▶ [What is asked]: Copy the entries word for word, from the line containing "Image resolution: width=1529" down through the line containing "will (x=209, y=974).", including both of those lines.

▶ [Material for this exercise]:
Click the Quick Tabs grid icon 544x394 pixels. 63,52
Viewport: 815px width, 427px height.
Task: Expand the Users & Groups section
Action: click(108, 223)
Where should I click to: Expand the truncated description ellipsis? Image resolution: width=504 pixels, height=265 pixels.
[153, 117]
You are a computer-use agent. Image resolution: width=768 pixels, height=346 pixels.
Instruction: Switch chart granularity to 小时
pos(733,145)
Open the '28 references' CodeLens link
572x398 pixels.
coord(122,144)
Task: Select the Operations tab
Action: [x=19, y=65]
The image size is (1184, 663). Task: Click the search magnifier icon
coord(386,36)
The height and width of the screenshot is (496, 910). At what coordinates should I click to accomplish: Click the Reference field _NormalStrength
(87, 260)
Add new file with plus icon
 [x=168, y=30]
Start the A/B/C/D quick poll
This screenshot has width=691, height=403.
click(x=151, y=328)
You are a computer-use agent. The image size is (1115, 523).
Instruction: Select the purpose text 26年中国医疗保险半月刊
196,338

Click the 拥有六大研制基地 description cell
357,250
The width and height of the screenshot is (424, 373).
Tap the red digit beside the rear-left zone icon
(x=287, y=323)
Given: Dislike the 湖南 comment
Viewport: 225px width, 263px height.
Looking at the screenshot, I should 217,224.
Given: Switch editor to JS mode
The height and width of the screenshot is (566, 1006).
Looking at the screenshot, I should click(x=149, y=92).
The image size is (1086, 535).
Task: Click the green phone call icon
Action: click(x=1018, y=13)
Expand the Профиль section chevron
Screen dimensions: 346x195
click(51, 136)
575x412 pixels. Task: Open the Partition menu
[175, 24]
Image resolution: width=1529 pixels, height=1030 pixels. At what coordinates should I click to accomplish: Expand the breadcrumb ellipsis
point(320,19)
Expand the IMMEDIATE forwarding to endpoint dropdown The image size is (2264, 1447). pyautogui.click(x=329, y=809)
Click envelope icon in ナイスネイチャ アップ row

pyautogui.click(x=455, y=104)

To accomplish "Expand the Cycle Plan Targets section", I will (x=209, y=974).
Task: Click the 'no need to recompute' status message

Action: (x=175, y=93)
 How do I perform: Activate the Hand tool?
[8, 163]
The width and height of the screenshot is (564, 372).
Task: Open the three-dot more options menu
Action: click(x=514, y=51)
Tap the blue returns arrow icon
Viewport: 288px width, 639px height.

▶ [Task solution]:
Image resolution: width=1529 pixels, height=1030 pixels. At what coordinates should I click to accomplish: Expand the breadcrumb ellipsis
point(320,19)
Expand the IMMEDIATE forwarding to endpoint dropdown The image size is (2264, 1447). pyautogui.click(x=329, y=809)
Click envelope icon in ナイスネイチャ アップ row

pyautogui.click(x=455, y=104)

To accomplish "Expand the Cycle Plan Targets section", I will (x=209, y=974).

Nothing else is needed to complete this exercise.